Characteristics of tumors comprising CUP are early dissemination, aggressiveness, and unpredictability of metastatic pattern.The tumors have a wide variety of clinical presentations, with more than 50% of patients having multiple sites of involvement. Common sites include the liver, lungs, bones, and lymph nodes.Sites of metastasis, which are not specific enough to identify the tissue of origin, may provide clues for additional testing: for example, colorectal tumors metastasized to liver/peritoneal cavity and kidney malignancies metastasized to nodes/bone/lung.2

Autopsy studies have revealed small, clinically undetectable primary tumor sites in approximately 75% of patients. Most patients with CUP have carcinoma; adenocarcinomas are the most common histology.2

“The taxonomy and management of carcinoma of unknown primary has matured over the past decade with the use of sophisticated imaging and pathologic tools,” Gauri R. Varadhachary, MD, of The University of Texas MD Anderson Cancer Center, Houston TX, noted in an article in Clinical Cancer Research. “In the era of tailored therapeutics, this presents both an opportunity and a challenge.”3

For example, Dr. Ettinger said that “studies comparing performance of immunohistochemistry (IHC) and gene expression profiling (GEP) all suggest a role for the use of GEP in the assignment of primary sites to CUP.”

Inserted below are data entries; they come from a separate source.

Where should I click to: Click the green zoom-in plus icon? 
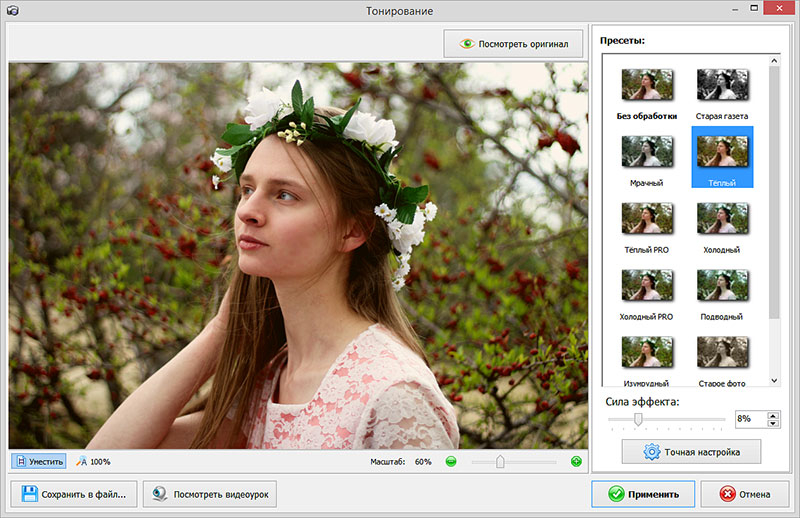coord(576,462)
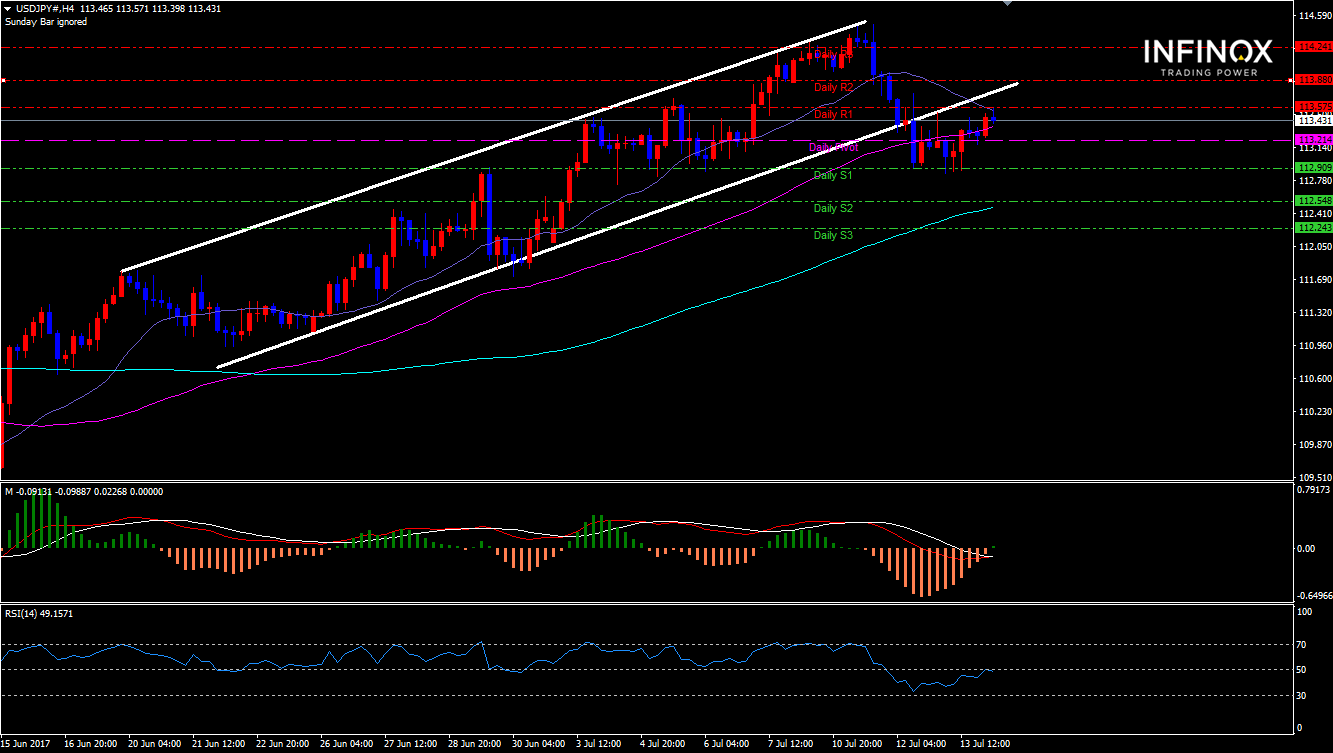The image size is (1333, 753).
Task: Click the chart shift triangle marker at top
Action: click(1008, 4)
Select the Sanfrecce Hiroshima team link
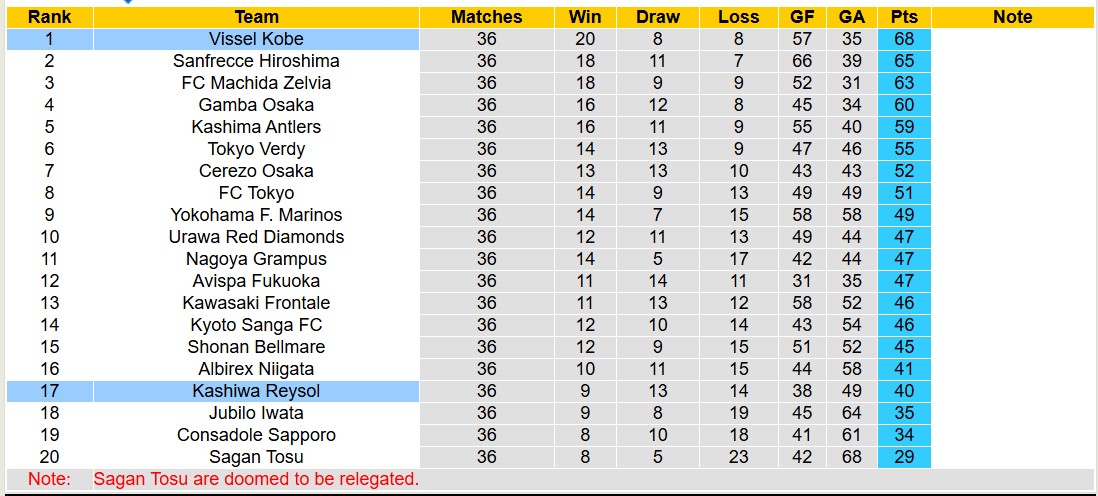1098x496 pixels. (x=256, y=61)
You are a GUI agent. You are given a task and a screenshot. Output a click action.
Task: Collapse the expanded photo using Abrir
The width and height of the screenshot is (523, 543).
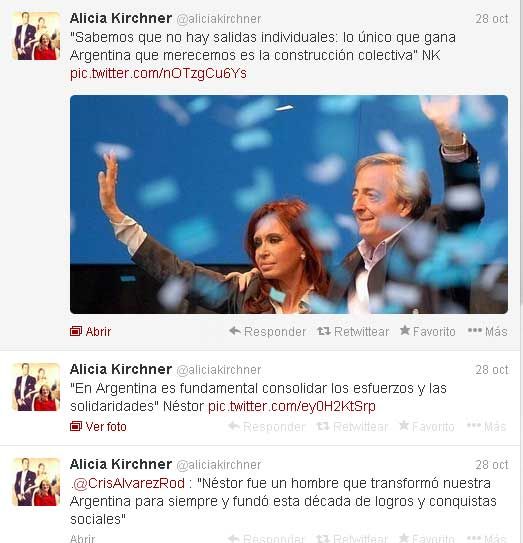90,331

“Use of GEP, in selected cases, may direct therapy to improve outcomes,” he added. “IHC and GEP should be used in a complementary fashion to diagnose CUP when the diagnostic conclusion is likely to lead to specific or improved therapeutic choices. IHC, however, should be considered as the first line of diagnosis.”

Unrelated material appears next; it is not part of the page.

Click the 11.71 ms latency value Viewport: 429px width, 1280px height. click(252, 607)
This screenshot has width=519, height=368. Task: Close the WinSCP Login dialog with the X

Evaluating Approaches to Profile CUP at the Molecular Level

Recently, John D. Hainsworth, MD, of Sarah Cannon Research Institute and Tennessee Oncology, Nashville, TN, reported in the Journal of Clinical Oncology results of the first large prospective evaluation, to their knowledge, “of molecular profiling in the clinical management of patients with CUP.” The primary end point was the percentage of patients who had a tissue of origin successfully predicted by the assay.4

The trial used a 92-gene molecular profiling reverse transcriptase-polymerase chain reaction (RT-PCR) assay (CancerTYPE ID®, bioTheranostics, Inc., San Diego, CA) on tumor biopsies from patients with newly diagnosed CUP to predict tissue of origin. “Patients who were treatment candidates received standard site-specific first-line therapy,” the authors reported.